* Data for this task:
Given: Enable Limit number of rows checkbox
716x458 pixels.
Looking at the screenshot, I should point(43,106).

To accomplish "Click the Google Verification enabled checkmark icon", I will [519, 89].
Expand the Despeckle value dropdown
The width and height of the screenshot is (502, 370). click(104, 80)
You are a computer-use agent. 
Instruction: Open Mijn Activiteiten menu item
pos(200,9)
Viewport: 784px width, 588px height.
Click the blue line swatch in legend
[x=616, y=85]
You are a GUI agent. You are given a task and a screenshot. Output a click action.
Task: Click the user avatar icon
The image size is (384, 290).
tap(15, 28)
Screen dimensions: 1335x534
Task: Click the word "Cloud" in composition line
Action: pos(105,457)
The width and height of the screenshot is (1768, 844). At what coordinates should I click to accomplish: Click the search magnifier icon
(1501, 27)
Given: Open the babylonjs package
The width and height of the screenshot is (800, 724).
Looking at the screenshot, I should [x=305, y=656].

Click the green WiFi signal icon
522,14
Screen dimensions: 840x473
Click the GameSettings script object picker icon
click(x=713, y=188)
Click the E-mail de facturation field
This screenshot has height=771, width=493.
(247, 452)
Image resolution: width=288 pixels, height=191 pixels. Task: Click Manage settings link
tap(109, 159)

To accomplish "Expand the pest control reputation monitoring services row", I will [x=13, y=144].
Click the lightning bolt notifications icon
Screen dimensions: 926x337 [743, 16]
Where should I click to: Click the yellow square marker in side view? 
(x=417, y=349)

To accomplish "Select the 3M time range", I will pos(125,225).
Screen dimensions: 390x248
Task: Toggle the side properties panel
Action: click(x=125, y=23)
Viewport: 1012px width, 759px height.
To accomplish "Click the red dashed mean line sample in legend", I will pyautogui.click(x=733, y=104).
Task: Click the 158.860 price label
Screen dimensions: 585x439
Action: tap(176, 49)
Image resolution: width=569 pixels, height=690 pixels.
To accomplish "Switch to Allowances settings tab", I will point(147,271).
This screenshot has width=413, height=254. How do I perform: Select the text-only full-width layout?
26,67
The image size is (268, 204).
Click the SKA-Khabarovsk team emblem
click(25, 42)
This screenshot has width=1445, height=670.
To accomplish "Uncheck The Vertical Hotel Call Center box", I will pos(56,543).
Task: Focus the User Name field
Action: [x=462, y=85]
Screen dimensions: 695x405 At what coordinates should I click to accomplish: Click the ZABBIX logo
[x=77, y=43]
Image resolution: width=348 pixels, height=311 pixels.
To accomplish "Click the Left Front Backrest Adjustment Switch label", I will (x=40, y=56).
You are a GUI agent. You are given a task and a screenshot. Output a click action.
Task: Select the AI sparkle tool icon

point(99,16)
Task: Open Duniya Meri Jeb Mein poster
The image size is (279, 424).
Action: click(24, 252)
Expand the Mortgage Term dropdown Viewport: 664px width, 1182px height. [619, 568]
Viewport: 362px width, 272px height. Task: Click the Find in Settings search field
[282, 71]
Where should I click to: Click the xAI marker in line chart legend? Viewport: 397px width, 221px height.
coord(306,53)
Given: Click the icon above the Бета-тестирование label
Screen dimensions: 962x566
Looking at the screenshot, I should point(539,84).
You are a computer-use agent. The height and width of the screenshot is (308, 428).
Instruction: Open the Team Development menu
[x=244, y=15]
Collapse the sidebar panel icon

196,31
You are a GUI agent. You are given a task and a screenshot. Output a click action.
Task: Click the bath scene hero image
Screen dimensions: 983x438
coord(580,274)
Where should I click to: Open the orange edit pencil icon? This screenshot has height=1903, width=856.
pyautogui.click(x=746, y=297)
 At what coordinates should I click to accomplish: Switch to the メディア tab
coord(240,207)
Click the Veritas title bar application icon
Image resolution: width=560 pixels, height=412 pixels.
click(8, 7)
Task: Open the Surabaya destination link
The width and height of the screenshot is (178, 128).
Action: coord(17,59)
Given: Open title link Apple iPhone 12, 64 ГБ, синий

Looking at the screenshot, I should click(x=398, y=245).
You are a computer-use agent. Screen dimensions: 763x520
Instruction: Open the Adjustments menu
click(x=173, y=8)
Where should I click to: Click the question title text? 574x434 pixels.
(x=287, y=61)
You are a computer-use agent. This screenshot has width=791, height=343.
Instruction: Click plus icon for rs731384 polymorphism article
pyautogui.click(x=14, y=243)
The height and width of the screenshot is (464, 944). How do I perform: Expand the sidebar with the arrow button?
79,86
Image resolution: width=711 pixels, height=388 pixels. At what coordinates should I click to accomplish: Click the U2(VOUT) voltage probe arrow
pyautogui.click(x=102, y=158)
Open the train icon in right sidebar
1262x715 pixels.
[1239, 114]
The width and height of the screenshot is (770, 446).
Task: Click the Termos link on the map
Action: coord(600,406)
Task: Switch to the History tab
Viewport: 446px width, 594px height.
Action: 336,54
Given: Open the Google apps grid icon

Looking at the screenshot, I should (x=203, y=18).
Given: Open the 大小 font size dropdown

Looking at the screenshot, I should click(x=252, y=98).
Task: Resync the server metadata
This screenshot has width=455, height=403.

* Assigned task: Search the listing for "computer" and show every line where it occurs.

* Written response:
You are a computer-use agent. 
You are a computer-use agent. The height and width of the screenshot is (308, 428).
You are a computer-use agent. Screen dimensions: 763x520
You are a computer-use agent. This screenshot has width=791, height=343.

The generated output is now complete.